The twins admit the adjustment to college life has not exactly been seamless. They’ve learned quickly that being on a Division I NCAA basketball team means having to prepare constantly, take their studies on the road and go up against top-notch talent every night.

“In high school, you could slack off here and there,” Lynn said. “But in college? In college, if you slack off then you’re already behind everyone else, so using our time more wisely has become a big difference.”

“On the court,” Dynn continued, “we like driving the ball, attacking the basket and rebounding the ball. And in high school it was easier. In college, everyone was ‘that person’ in high school, which makes every part of the game a bit more challenging.”

If the Leaupepe twins are having a hard time adjusting to the college game, it has not shown.

Dynn and Lynn have started their rookie seasons averaging 6.3 and 7 points per game, respectively. They’re playing some of the best defense in the entire conference, notching 16 and 19 steals through 12 games to put them in the top three of that category.

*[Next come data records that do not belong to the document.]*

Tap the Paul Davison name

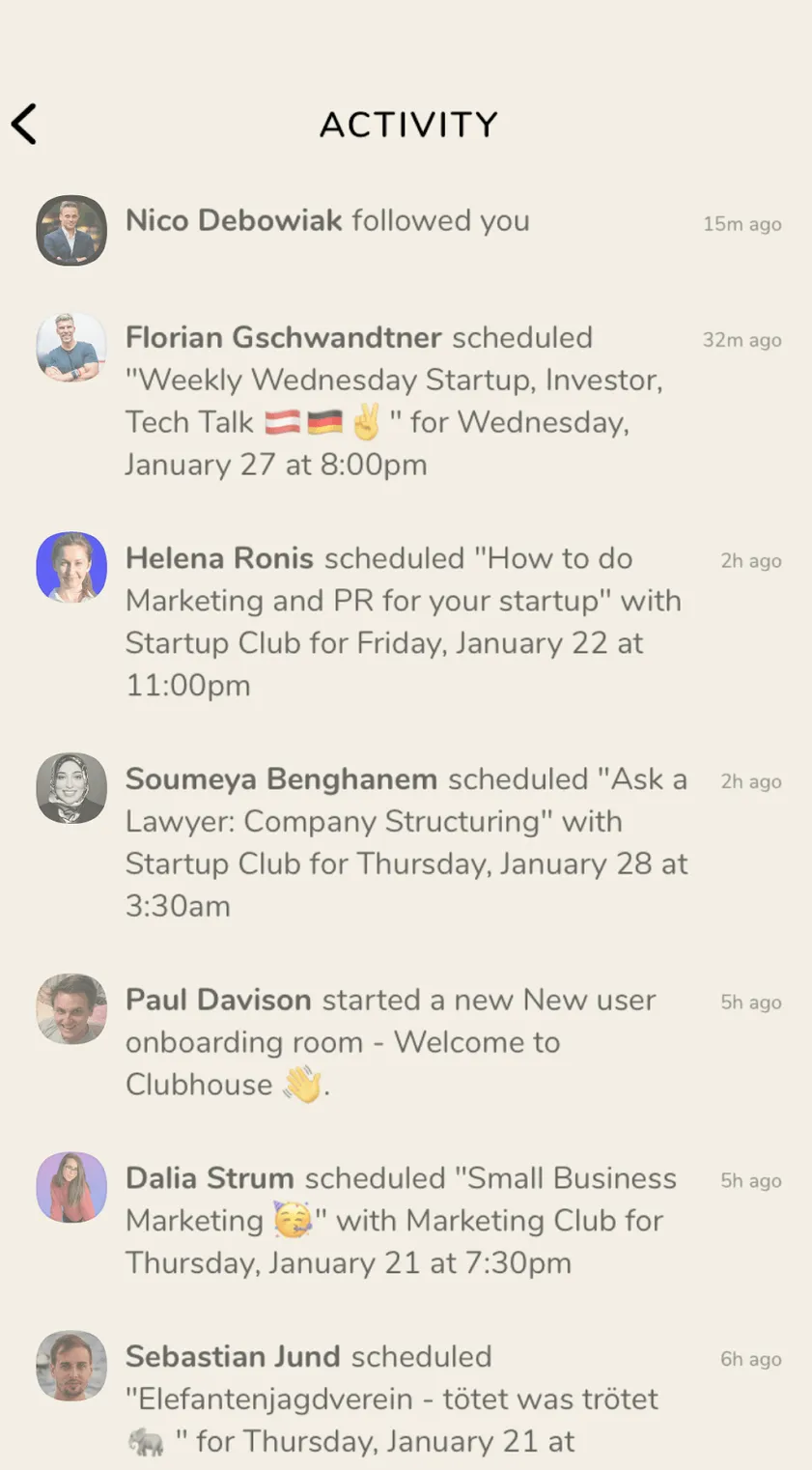[x=218, y=1000]
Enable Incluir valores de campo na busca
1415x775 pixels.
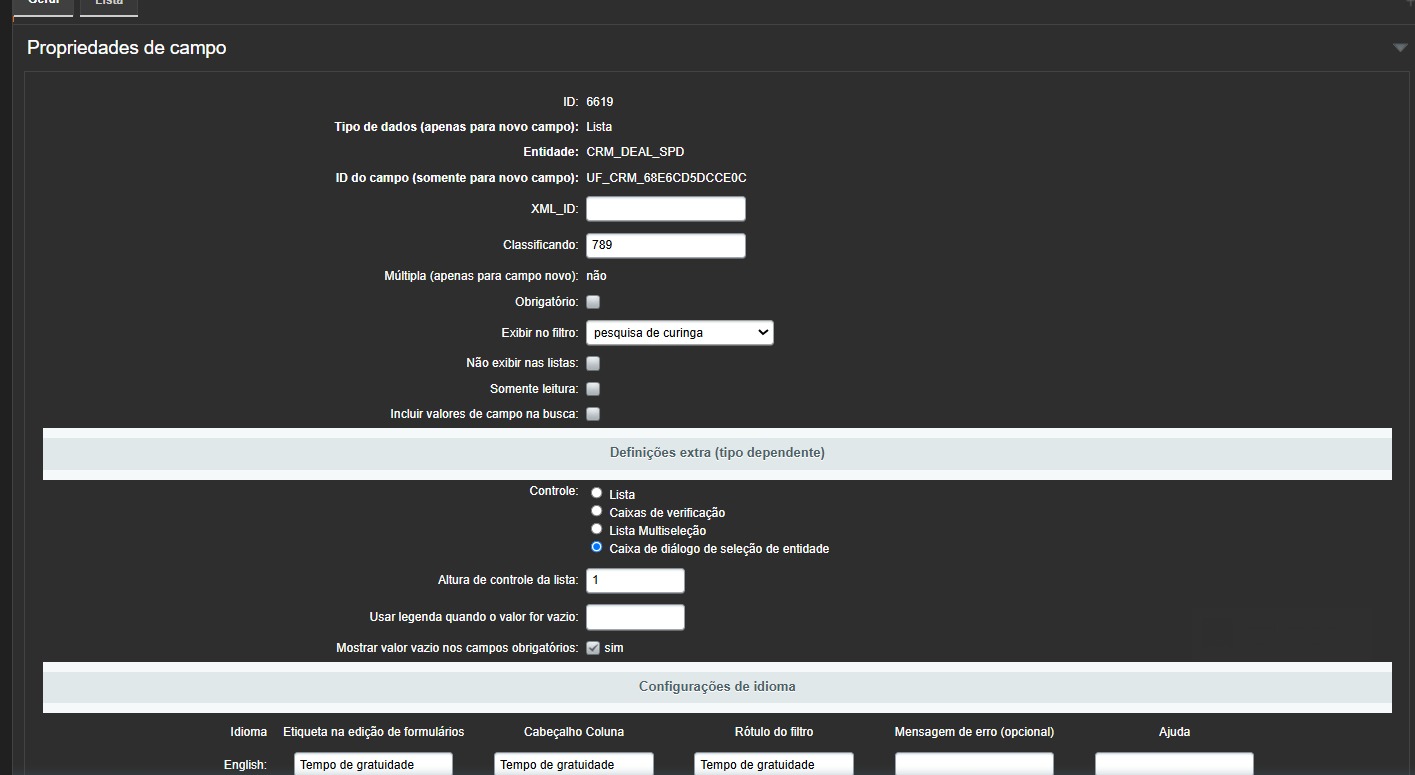click(593, 414)
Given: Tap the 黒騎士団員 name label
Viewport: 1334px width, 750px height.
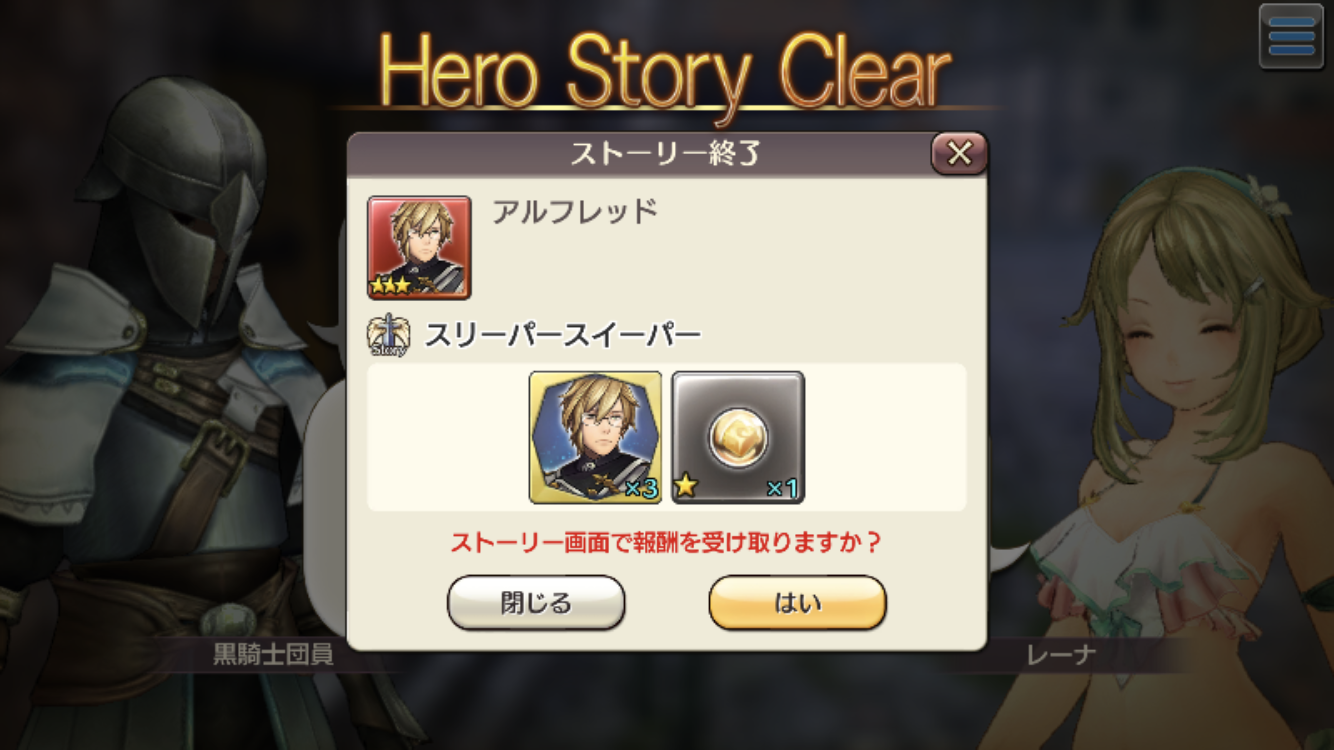Looking at the screenshot, I should tap(273, 655).
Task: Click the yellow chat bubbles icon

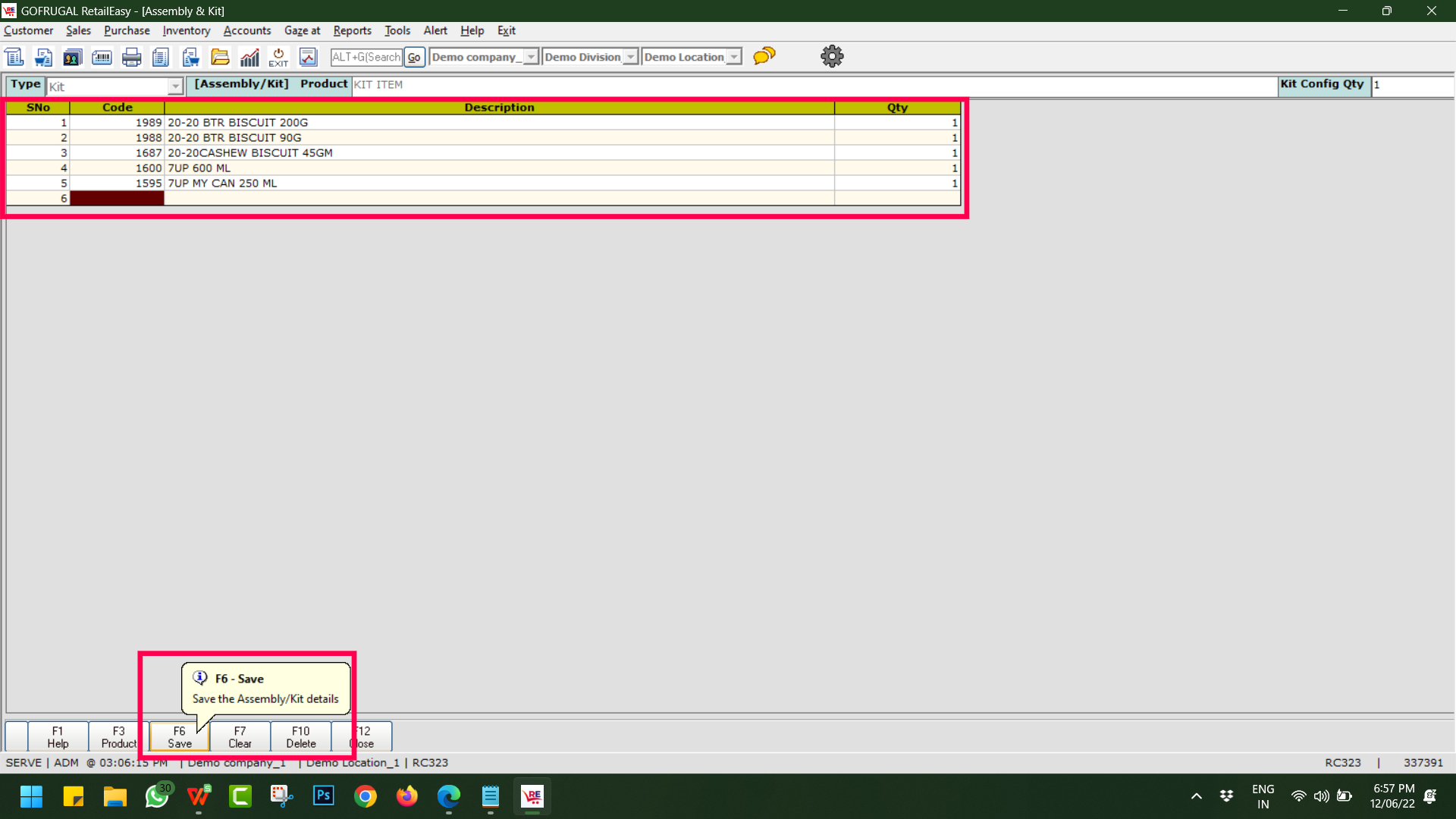Action: pos(764,56)
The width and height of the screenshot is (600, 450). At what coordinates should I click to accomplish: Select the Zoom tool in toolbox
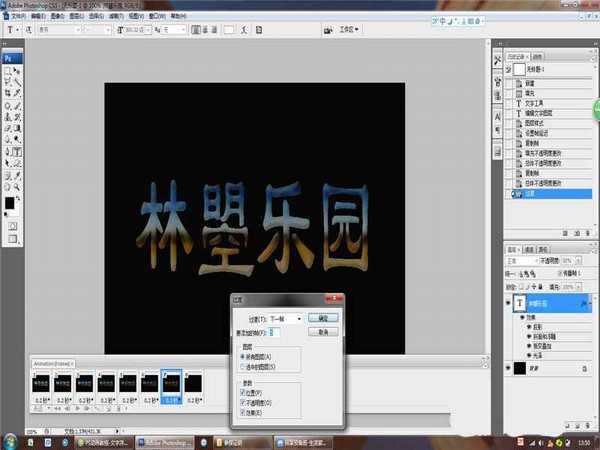[x=18, y=186]
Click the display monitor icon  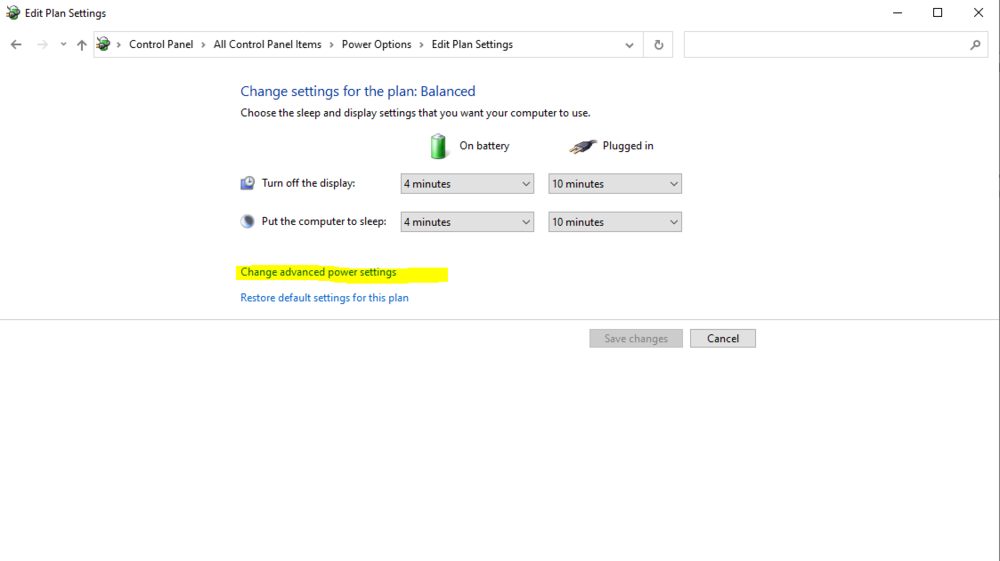click(248, 183)
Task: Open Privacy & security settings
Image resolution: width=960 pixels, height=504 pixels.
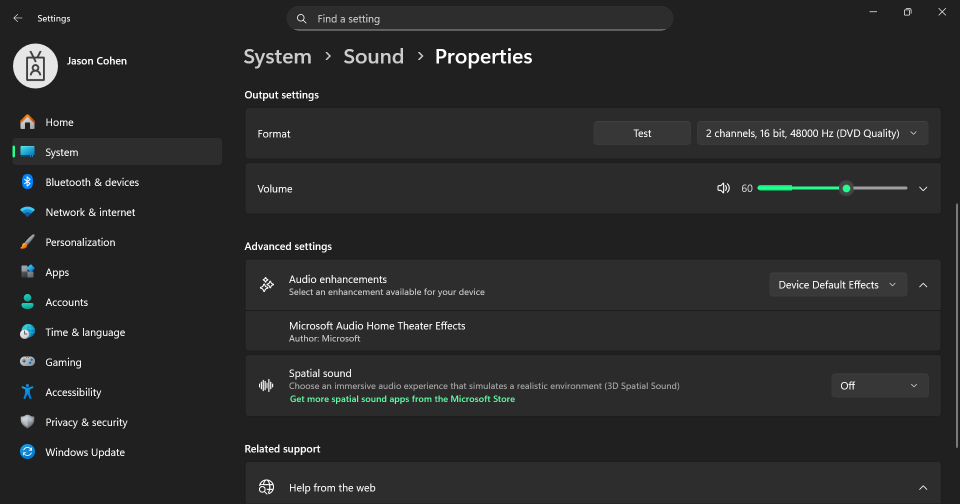Action: (x=86, y=422)
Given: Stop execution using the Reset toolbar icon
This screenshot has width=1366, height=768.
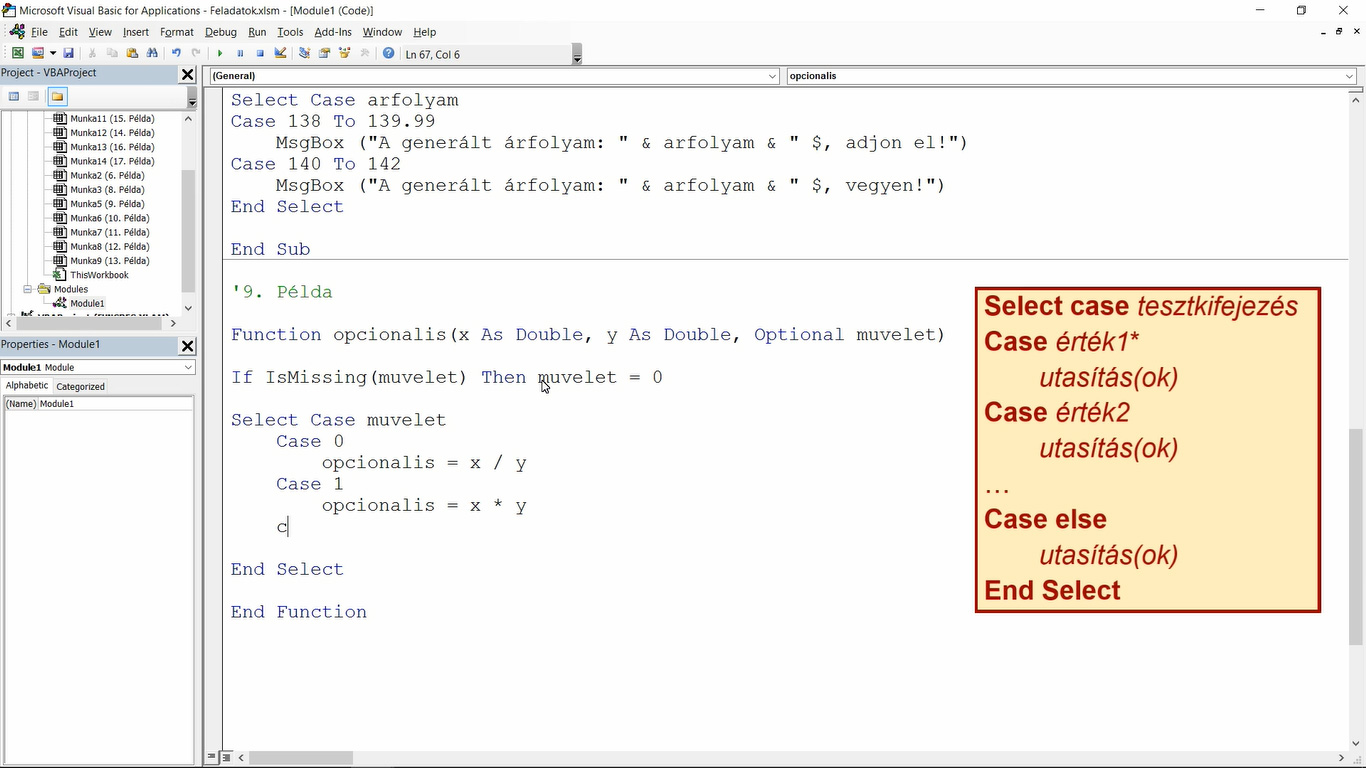Looking at the screenshot, I should pyautogui.click(x=260, y=53).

Dynn and Lynn also have a mind-boggling 57 and 64 rebounds on the year.

Aside from numbers, Mimnaugh explained why she thinks the twins could be on track to become two of the best players in the program’s history she points to one play in particular: a scrimmage-game pass play, which had one sister finding the other with a genius ball that left one set of hands before the other had even made her cut.

“The ability to get the pass, the ability to see the pass,” Mimnaugh marveled. “I don’t think any other basketball players in the first part of their careers could pull that off without having that type of chemistry already developed.

“It was a sensational pull-off and we as a staff were all like — mouths dropped — ‘this is gonna be fun.’”

Today, success still remains an ever-changing idea for the twins. While both hope to one day play basketball professionally, the parks and recreation freshmen would rather continue to take it one day at a time and have fun while they do it until they know they are ready to leverage their game and their degrees into something more.

“For us, basketball relates back to life,” Dynn concluded. “You can’t not work hard and expect things to come to you. You have to go and get it.”